PRODUCT_DESCRIPTION INCENTIVE_DATE Sale_Count
Cons DDA Revers 4/24/2018 145
HEP HEIL Sd New 4/25/2018 2
WPB Per Sel Tra 5/2/2018 11
Bus Checking 27 5/18/2018 233
VWP MM Growth 9 5/1/2018 562
Cons Sav Revers 5/18/2018 4
HELOC APP 5/2/2018 289
Referred Inv Re 4/27/2018 235
Non-Profit 180 5/2/2018 34
I am building a tool to detect if any sales products for the day did not properly post. So I am pulling daily sales data and seeing what products show up as 0. However, some products are cyclical and only post tues-thurs for example. I am putting 30 days of sales. I want to red flag products that are missing today, have a monthly average of over 10 sales per day and do not have a pattern of being 0 in regular intervals. My code looks like this so far:
csv <- read.csv('result_branch.csv')
csv$INCENTIVE_DATE <- as.character(csv$INCENTIVE_DATE)

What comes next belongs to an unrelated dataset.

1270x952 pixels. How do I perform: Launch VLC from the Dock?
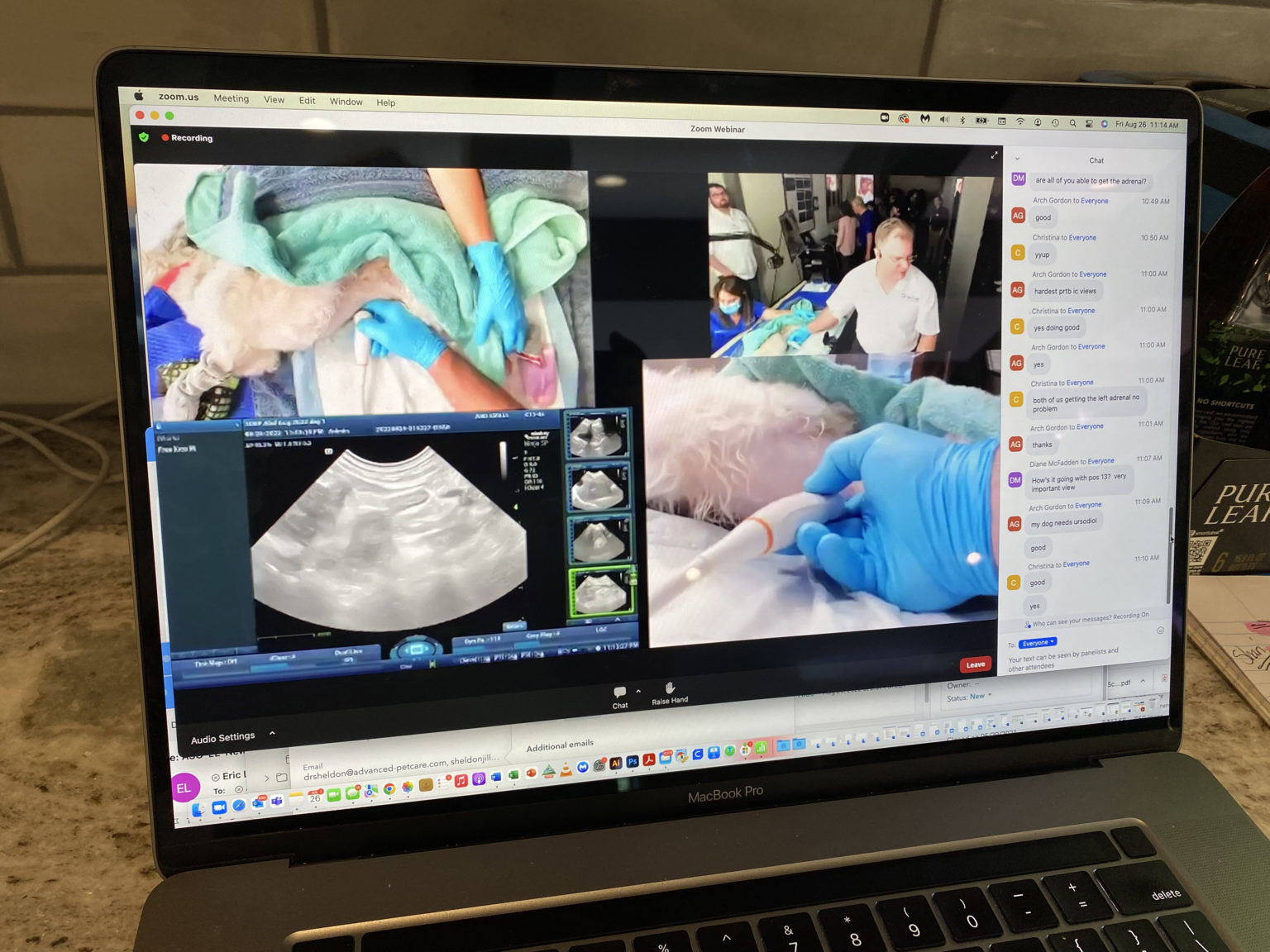[x=565, y=770]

csv$COST_CENTER <- as.character(csv$COST_CENTER)
csv <- spread(csv, INCENTIVE_DATE, Sale_Count)
csv[is.na(csv)] <- 0
branch <- csv$COST_CENTER
csv <- csv[, -1]
daily <- mutate(csv, prod_mean = rowMeans(csv))
daily$prod_mean <- round(daily$prod_mean, 2)
daily$Today_Missing <- daily[, 23] == 0
daily$Red_Flag <- (daily[, 25] == TRUE & daily[, 24] > 10) == TRUE
rownames(daily) <- branch
final <- final <- daily[order(-daily$Red_Flag, -daily$prod_mean), ]
Is there a way to filter out products that follow a regular pattern of being 0 sales certain days?